Much like Jon and his peers have a rather shortsighted mindset as to what people should be like and how they should behave, the film creates characters that are stereotypes which we can easily digest but are not “real” people. Then again, I’ve never been to New Jersey so maybe every single person really is as they seem on TV. But we all know that can’t be true. Just as the goals and standards for young Barbara and Jon and their friends and family can’t be true. Which is why when Jon finally figures out what Barbara is up to, his character’s change is believable and almost powerful. This is due mostly to his meeting of a fellow student, the down-to-earth Esther (Moore).
“Don Jon” features some great performances. In many ways Levitt is the straight man to the crazies around him and he plays his role with an easy yet shallow confidence.

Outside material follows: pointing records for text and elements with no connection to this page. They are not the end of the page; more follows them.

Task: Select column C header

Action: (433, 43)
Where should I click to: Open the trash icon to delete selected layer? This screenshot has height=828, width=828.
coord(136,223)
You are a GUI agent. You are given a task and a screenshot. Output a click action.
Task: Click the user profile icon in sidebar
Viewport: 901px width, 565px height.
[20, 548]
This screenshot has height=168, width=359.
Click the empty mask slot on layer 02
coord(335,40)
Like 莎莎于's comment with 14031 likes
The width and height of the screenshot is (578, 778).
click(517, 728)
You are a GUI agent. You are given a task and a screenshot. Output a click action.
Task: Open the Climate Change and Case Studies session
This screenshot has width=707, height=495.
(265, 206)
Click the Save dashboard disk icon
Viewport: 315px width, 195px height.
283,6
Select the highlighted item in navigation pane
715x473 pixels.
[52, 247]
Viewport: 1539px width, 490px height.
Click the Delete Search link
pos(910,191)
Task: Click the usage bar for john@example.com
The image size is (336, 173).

I often find myself wondering if Scarlett Johansson has the goods as an actress but her role here and her recent turn as Janet Leigh in “Hitchcock” have me convinced. In both films, she delivers nuanced performances that almost make you forget she’s Scarlett Johansson. Almost.
But the real breakout performance here, and I swear I’m typing this straight-faced, is Tony Danza as Jon’s dad. He pulls off the angry Jersey dad with perfection but it never feels stagey or like “Tony Danza is playing an a*****e Jersey dad.” This is an actual great performance and I’d be shocked if we didn’t start seeing more of Danza in solid roles in independent films. He’s great here. And his performance also gives us insight into how Jon ended up the way he did. However the real emotional grounding point for the film is Julianne Moore as a sad yet hopeful woman dealing with issues so deep they truly serve to show how vapid Jon and his friends wants and needs are.
“Don Jon” isn’t what you think it’s going to be, yet it is. On the surface, it’s a funny comedy about becoming a man while faced with all the issues surrounding people from New Jersey (at least, as we’re lead to believe from the media). But also what young people face due to our current media. Porn has never been more free and accessible and, as a country, we value money, winning and looks over intelligence, hard work and humbleness. The wrong message is sent out everyday in every way and, eventually, it has its consequences. “Don Jon” takes a look at these societal issues but also makes them funny which is a good way to help them sink into the population at large.